Veterinary practices up and down the country have scrambled to find ways to continue to look after their patients. Almost overnight, my whole profession had to invent new ways to provide essential urgent and emergency care, and develop new approaches to providing critical services for livestock farmers, safeguarding animal welfare and protecting the integrity of the food chain. Speaking with fellow veterinary friends and colleagues in the South West about their experiences during this period, I’ve been asking what they’d want their clients to know.

The recurring message is summed up by Matt Thomas, veterinary owner of Cornish Paws, a practice in Penryn in Cornwall: “It has been a very unusual few months, but everyone should be reassured that there has been no break in the provision of veterinary care and we are still able to offer your pets all of the services they need, even though we may have changed the ways we do things.”

During the first few days and weeks of Covid-19 restrictions, practices dramatically cut back their activities to provide only emergency and urgent care, with almost all preventative and routine work cancelled. Teams were reduced to the smallest possible size to minimise close contact between staff within practices and to accommodate shielding needs and inevitable childcare difficulties.

Emergency guidance issued by the Royal College of Veterinary Surgeons (the body that registers and regulates all vets working in the UK) temporarily allowed remote prescribing, meaning that under certain circumstances we could supply prescription medicines for animals without seeing them in person. Video consulting, and other forms of so-called ‘telemedicine’, became a part of clinical practice overnight, bringing with them a new array of clinical challenges including poor video quality, camera-shy patients, unhelpful lighting and some unusually angled views of animals’ body parts.

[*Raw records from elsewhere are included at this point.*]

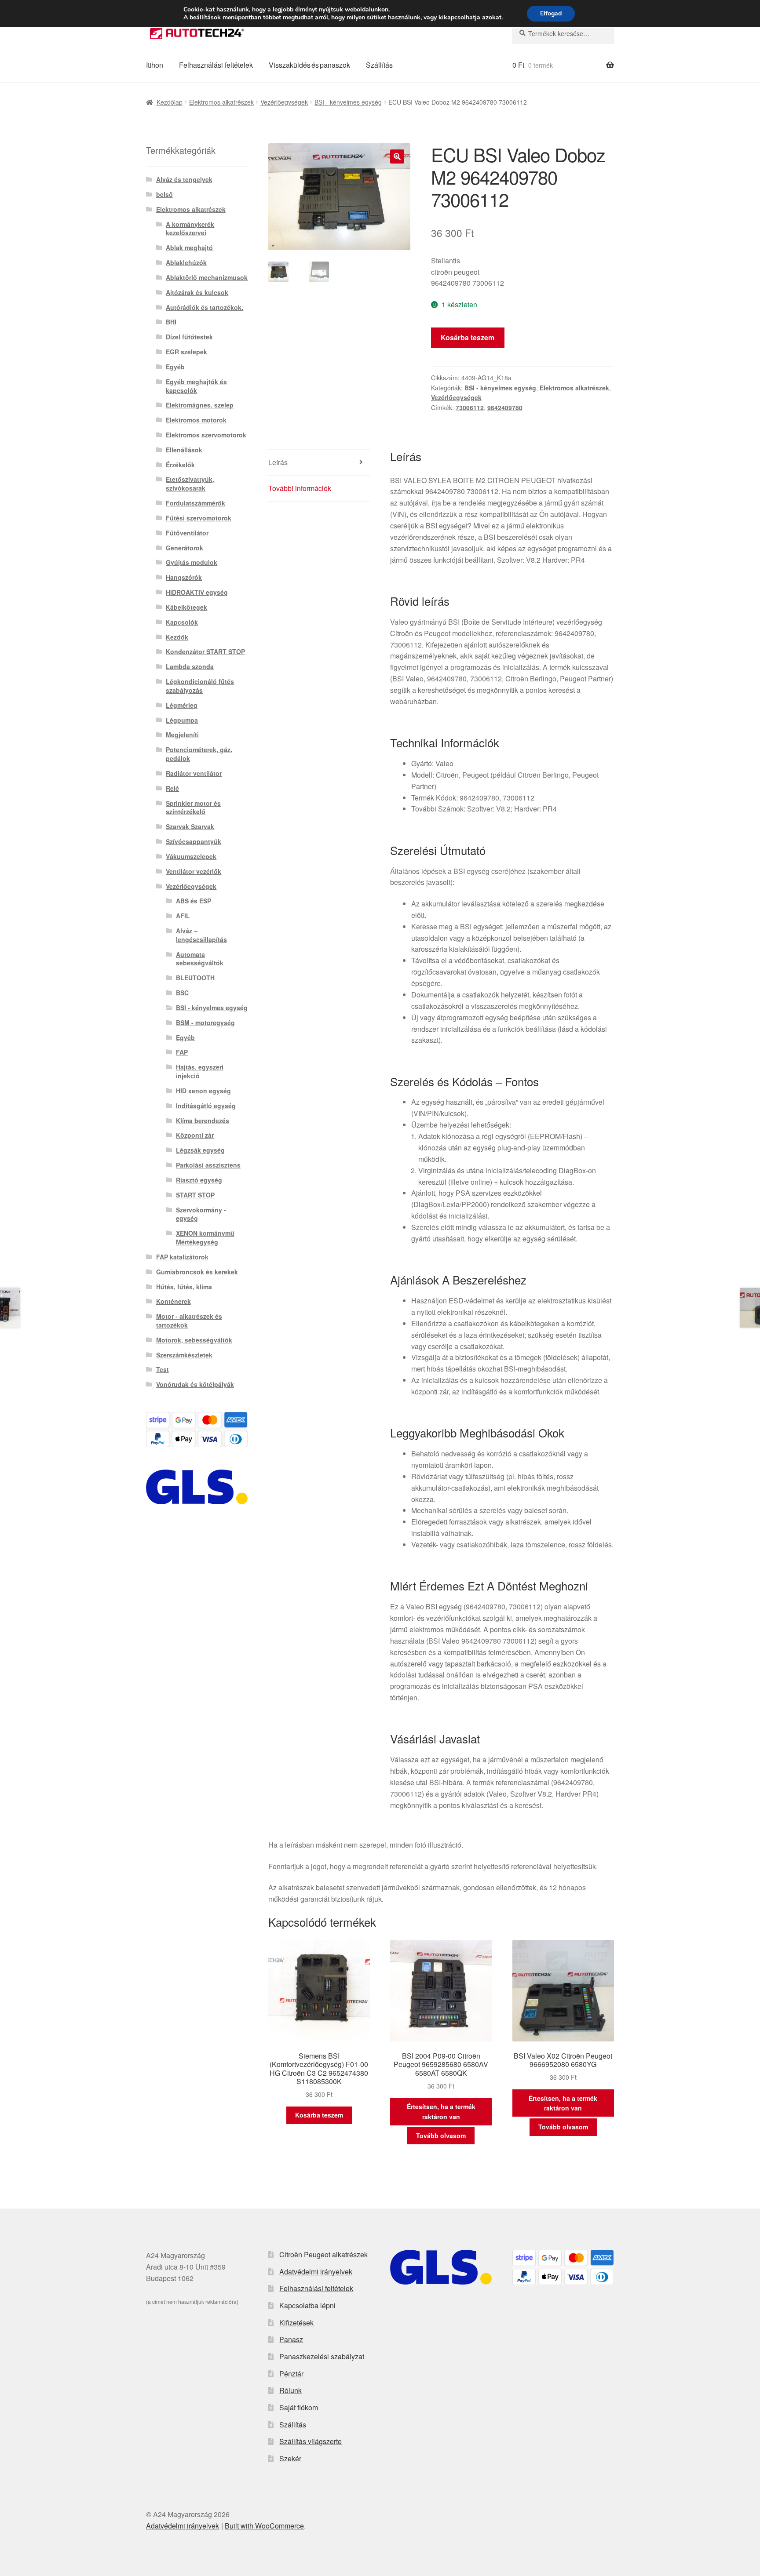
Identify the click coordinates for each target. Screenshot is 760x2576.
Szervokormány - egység (201, 1214)
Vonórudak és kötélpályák (195, 1384)
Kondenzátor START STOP (205, 651)
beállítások (205, 18)
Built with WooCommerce (264, 2526)
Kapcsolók (182, 622)
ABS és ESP (193, 900)
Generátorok (184, 547)
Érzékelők (180, 464)
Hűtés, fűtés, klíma (184, 1286)
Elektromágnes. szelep (200, 404)
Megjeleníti (182, 734)
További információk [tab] (299, 488)
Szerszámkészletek (184, 1354)
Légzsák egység (200, 1150)
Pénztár (291, 2374)
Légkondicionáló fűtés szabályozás (200, 686)
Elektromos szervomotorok (206, 434)
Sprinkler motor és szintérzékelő (193, 807)
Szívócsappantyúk (193, 841)
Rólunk (290, 2390)
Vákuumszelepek (191, 856)
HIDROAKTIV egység (197, 592)
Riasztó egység (199, 1179)
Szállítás (379, 65)
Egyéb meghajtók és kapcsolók (196, 386)
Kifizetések (296, 2323)
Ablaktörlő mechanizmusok (207, 277)
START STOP (195, 1194)
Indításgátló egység (206, 1105)
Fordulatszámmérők (195, 502)
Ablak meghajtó (189, 247)
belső (164, 194)
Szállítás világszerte (310, 2441)
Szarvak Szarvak (190, 826)
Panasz (291, 2339)
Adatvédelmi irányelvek (315, 2272)
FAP (182, 1052)
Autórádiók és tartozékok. (204, 307)
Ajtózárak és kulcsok (197, 292)
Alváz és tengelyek (184, 179)
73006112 (470, 407)
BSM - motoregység (205, 1022)
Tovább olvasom (441, 2135)
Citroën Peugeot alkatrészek (323, 2254)
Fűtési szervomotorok (198, 517)
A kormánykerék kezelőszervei (190, 228)
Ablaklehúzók (186, 262)
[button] (397, 156)
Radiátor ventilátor (194, 773)
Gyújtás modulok (191, 562)
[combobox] (563, 33)
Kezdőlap (170, 102)
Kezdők (177, 637)
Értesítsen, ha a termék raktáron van (441, 2111)
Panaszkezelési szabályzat (321, 2356)
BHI (171, 321)
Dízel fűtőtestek (189, 336)
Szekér (290, 2458)
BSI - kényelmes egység (348, 102)
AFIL (183, 915)
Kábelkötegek (186, 607)
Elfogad (551, 13)
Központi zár (195, 1135)
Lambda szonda (190, 666)
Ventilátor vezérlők (193, 871)
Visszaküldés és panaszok (309, 65)
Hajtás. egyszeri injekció (199, 1071)
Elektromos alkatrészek (221, 102)
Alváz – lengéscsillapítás (201, 935)
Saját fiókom (298, 2407)
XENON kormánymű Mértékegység (205, 1237)
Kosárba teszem (467, 337)
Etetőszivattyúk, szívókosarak (190, 483)
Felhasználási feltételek (216, 65)
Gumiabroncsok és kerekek (197, 1271)
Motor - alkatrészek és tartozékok (189, 1320)
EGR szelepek (186, 351)
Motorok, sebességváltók (194, 1339)
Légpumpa (182, 720)
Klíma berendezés (202, 1120)
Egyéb (175, 366)
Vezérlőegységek (284, 102)
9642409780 (504, 407)
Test (162, 1369)
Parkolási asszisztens (208, 1165)
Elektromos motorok (196, 419)
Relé (172, 788)
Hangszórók (184, 577)
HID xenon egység (203, 1090)
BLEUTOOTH (195, 977)
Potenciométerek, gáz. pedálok (199, 754)
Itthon (154, 65)
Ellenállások (184, 449)
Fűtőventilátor (187, 532)
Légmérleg (181, 705)
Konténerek (173, 1301)
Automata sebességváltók (199, 959)
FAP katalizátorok (182, 1256)
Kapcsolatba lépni (307, 2305)
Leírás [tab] (278, 462)
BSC (182, 992)
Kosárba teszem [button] (319, 2114)
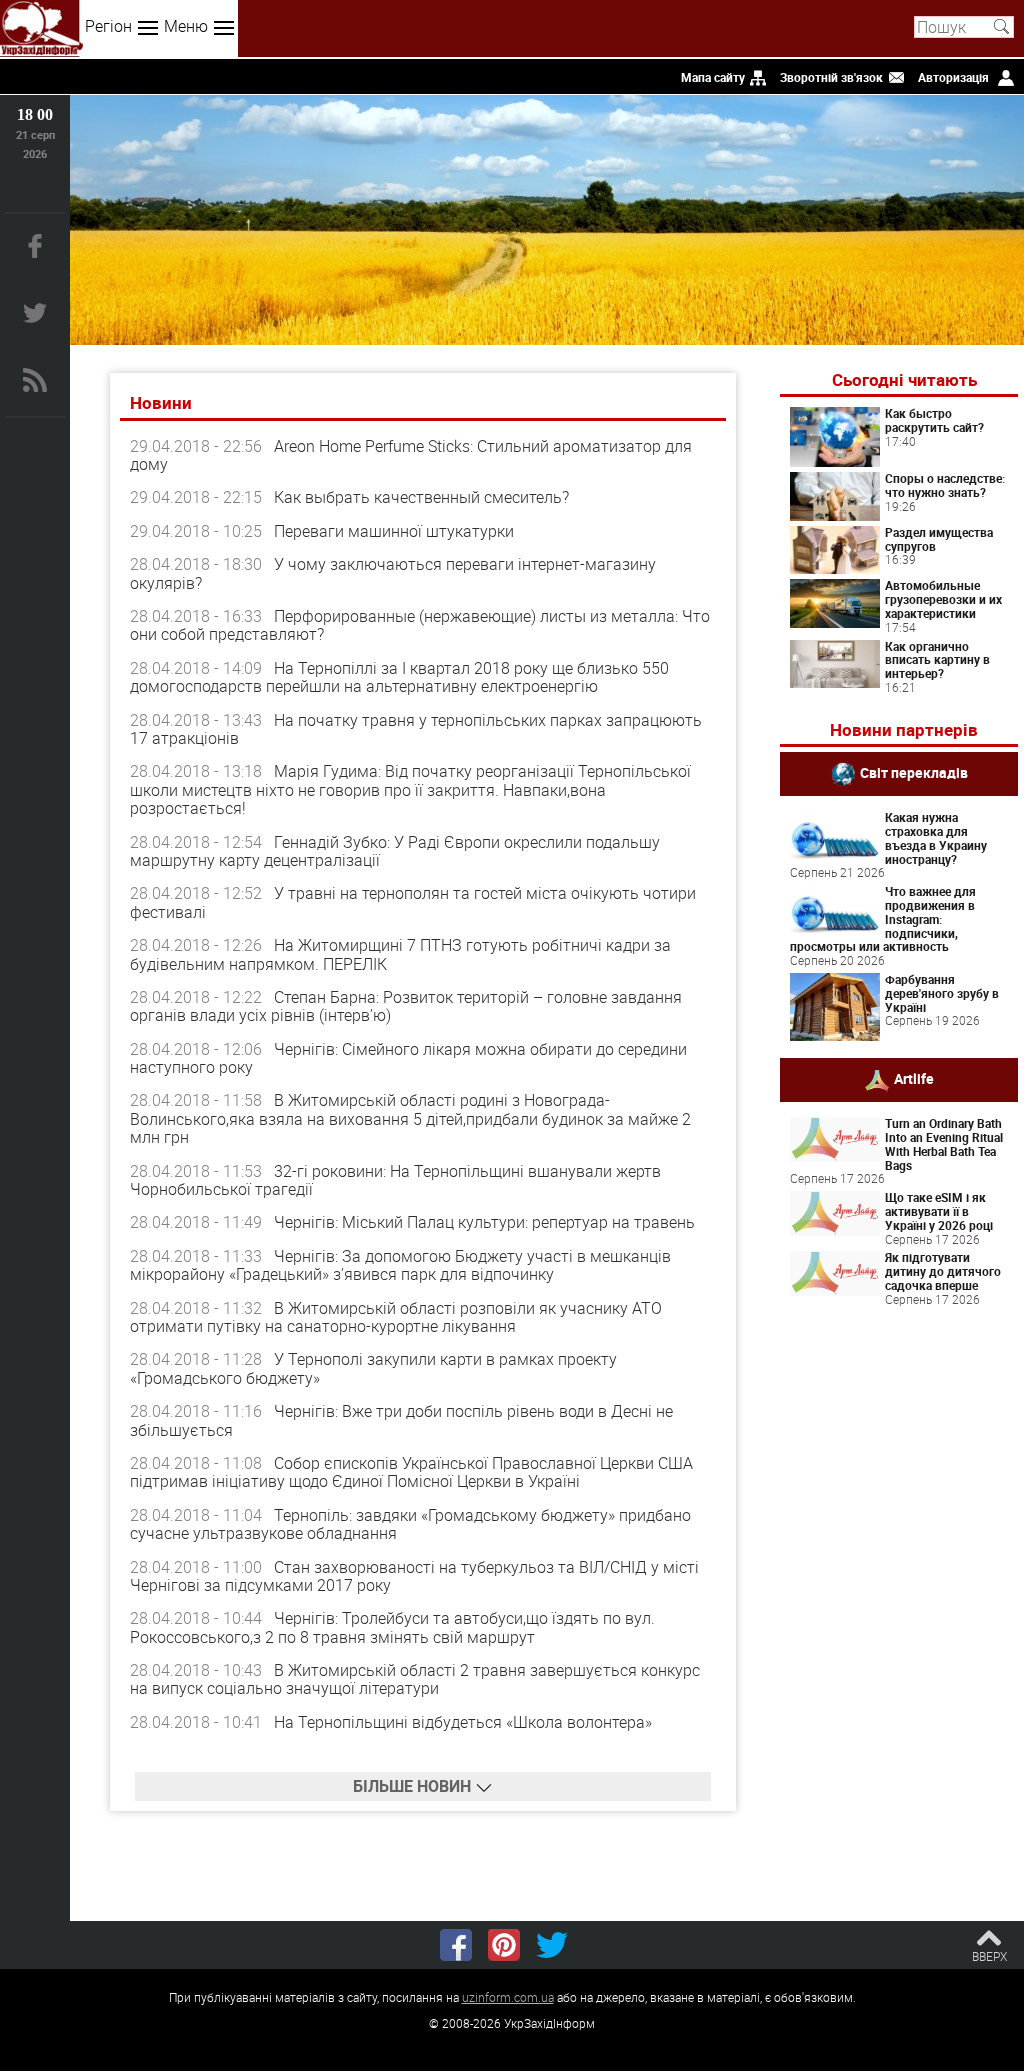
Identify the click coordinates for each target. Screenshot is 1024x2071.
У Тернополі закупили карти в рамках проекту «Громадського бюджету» (373, 1368)
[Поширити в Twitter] (552, 1945)
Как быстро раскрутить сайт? (934, 420)
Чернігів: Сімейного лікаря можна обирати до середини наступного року (408, 1058)
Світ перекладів (914, 772)
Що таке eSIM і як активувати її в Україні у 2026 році (939, 1211)
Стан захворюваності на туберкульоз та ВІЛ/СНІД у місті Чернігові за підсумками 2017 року (414, 1576)
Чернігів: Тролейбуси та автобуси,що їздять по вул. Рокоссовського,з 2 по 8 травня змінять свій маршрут (392, 1627)
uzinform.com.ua (508, 1997)
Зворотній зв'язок (831, 77)
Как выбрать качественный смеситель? (421, 497)
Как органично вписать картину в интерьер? (937, 660)
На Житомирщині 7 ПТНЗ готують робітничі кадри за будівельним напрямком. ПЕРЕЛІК (400, 954)
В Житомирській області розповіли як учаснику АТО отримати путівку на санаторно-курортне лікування (396, 1317)
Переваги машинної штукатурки (394, 531)
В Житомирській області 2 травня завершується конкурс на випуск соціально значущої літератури (415, 1679)
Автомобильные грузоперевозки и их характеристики (943, 599)
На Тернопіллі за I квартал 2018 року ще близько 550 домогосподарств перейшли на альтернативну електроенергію (399, 677)
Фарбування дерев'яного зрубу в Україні (942, 993)
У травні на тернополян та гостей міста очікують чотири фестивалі (413, 902)
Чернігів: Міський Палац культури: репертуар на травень (484, 1222)
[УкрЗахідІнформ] (41, 28)
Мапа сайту (713, 77)
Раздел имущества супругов (939, 539)
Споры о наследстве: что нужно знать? (945, 485)
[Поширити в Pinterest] (504, 1945)
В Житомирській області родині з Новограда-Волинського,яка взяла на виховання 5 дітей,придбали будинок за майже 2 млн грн (410, 1118)
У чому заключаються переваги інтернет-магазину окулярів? (393, 573)
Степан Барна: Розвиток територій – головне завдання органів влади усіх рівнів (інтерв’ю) (406, 1006)
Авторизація (953, 77)
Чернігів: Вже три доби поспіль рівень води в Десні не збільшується (401, 1420)
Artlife (914, 1078)
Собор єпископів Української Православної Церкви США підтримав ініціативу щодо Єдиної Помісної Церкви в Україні (411, 1472)
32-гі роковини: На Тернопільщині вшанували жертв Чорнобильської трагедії (395, 1180)
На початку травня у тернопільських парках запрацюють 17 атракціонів (416, 729)
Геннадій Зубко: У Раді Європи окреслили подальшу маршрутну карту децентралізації (395, 851)
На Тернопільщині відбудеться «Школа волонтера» (463, 1722)
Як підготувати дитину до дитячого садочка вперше (943, 1271)
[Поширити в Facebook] (456, 1945)
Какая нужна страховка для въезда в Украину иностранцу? (936, 837)
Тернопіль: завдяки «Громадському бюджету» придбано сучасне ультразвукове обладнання (410, 1524)
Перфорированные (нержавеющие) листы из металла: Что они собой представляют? (420, 625)
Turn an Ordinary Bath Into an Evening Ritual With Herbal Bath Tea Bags (944, 1143)
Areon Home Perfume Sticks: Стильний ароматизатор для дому (411, 455)
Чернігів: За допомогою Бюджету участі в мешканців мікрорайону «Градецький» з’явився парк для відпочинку (400, 1265)
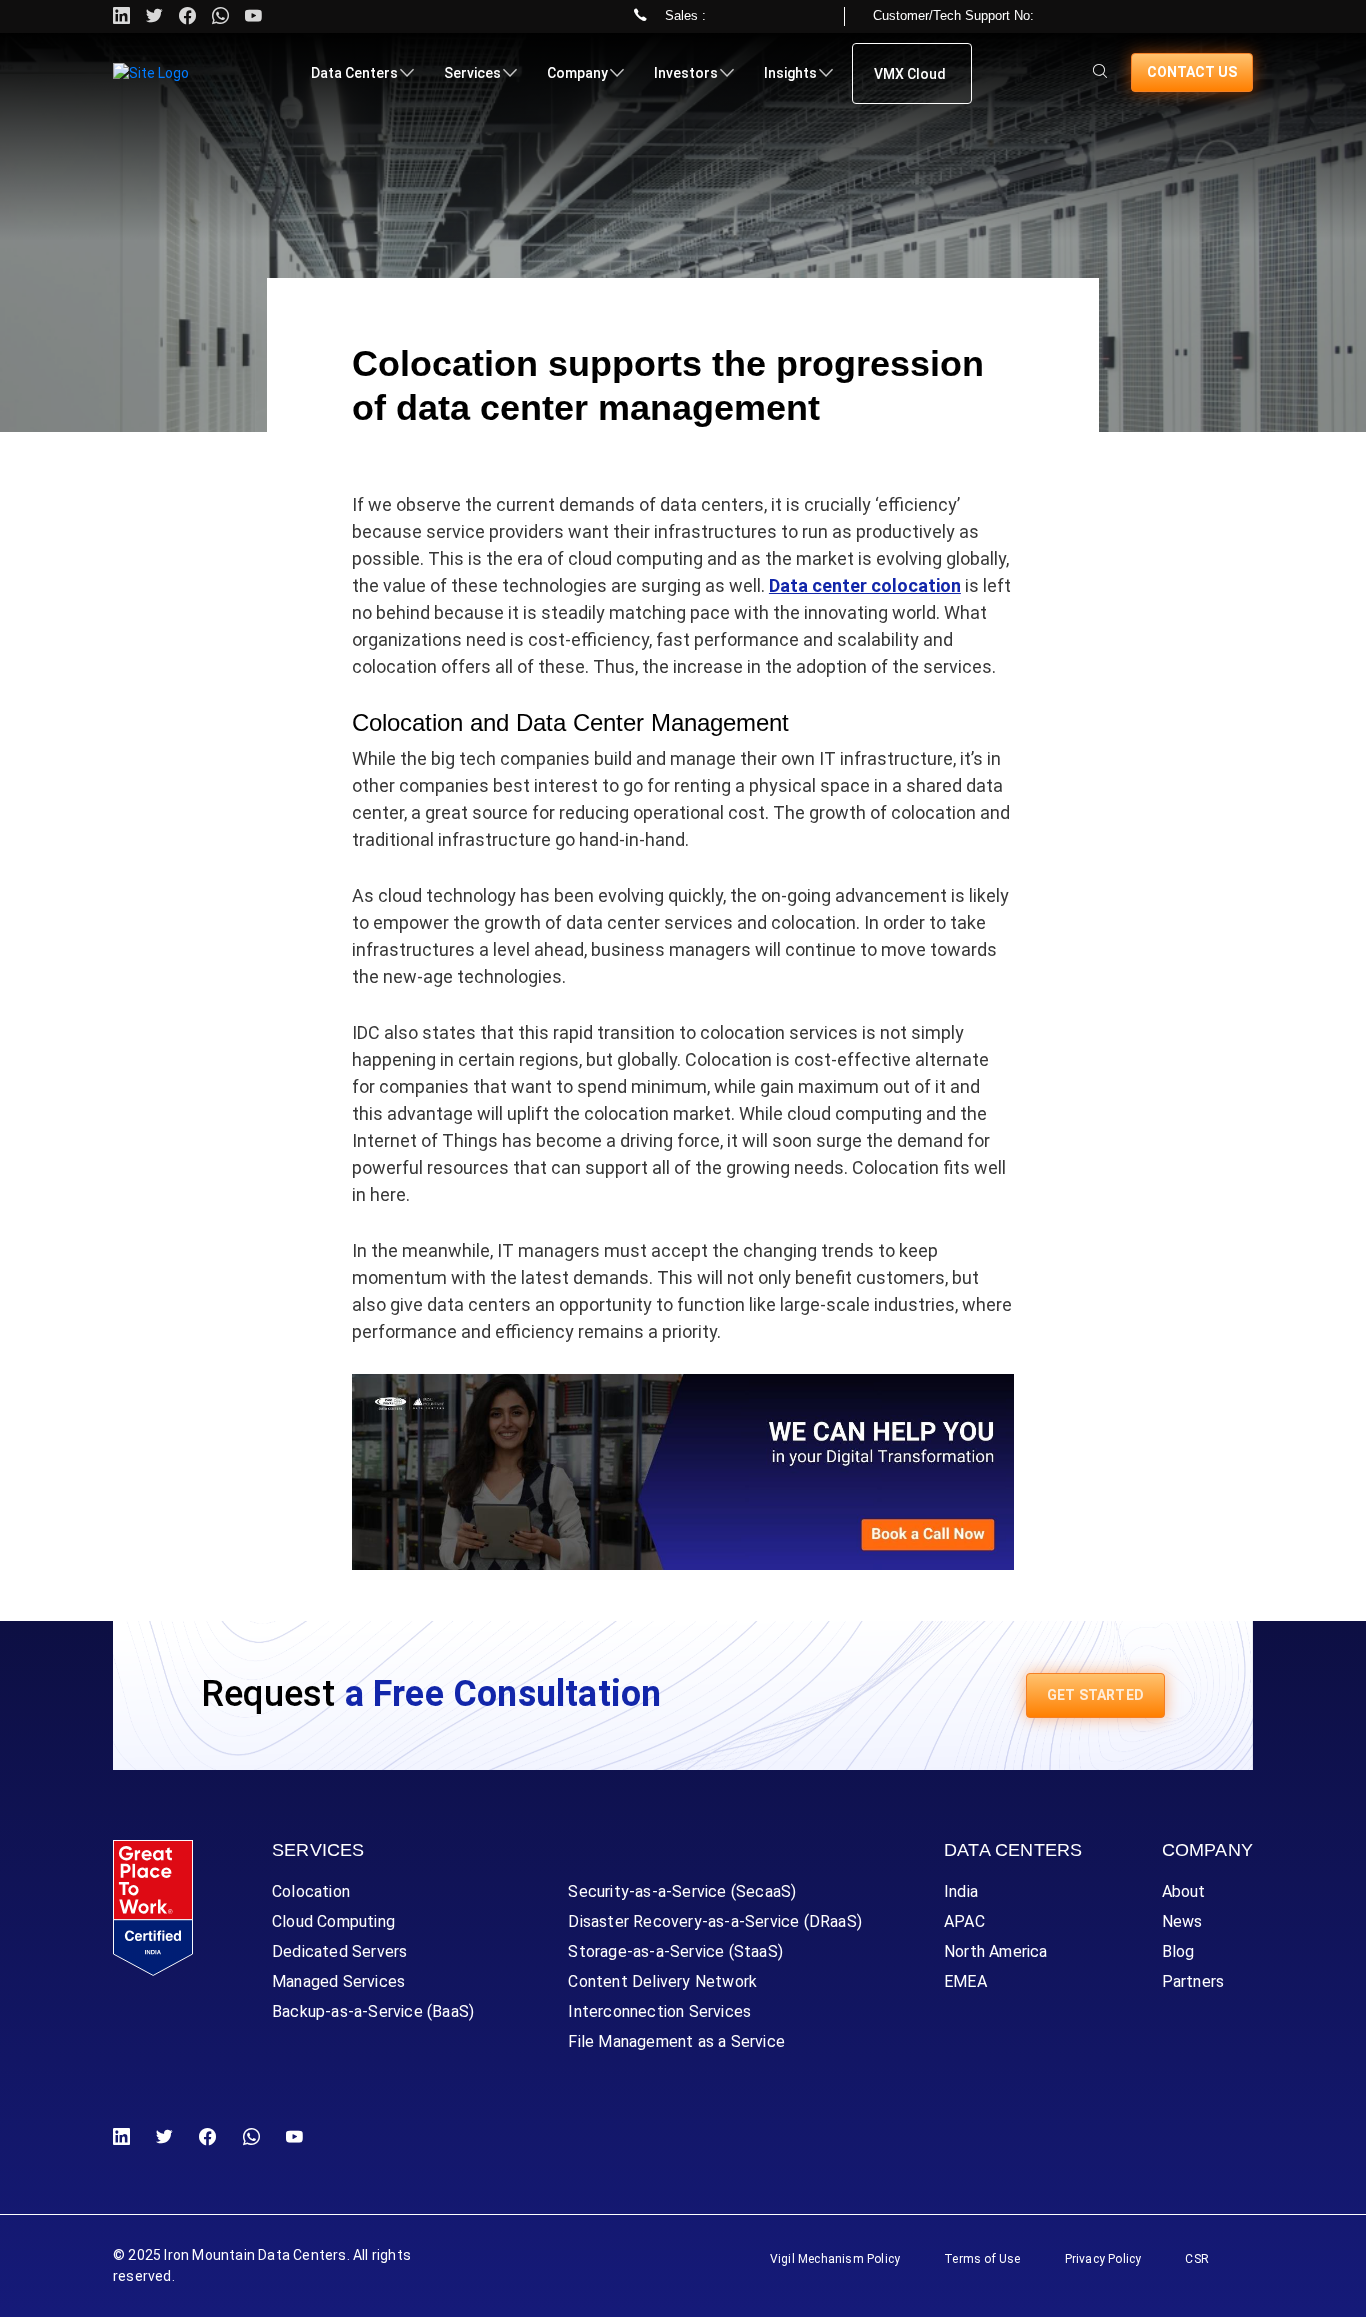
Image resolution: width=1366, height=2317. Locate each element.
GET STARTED (1095, 1695)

The reality of veterinary work is that reliable social distancing is impossible. The biggest risk to any practice’s ability to continue to serve their clients and care for their patients is a Covid-19 outbreak within their clinical team. I can’t examine a cat while someone helps me to hold it and be more than arm’s length from my assistant. Neither can someone help me lift a Labrador from floor to table without us being shoulder-to-shoulder. When patients are particularly wriggly or reluctant, the nurses and vets working with them can find themselves almost hugging one another.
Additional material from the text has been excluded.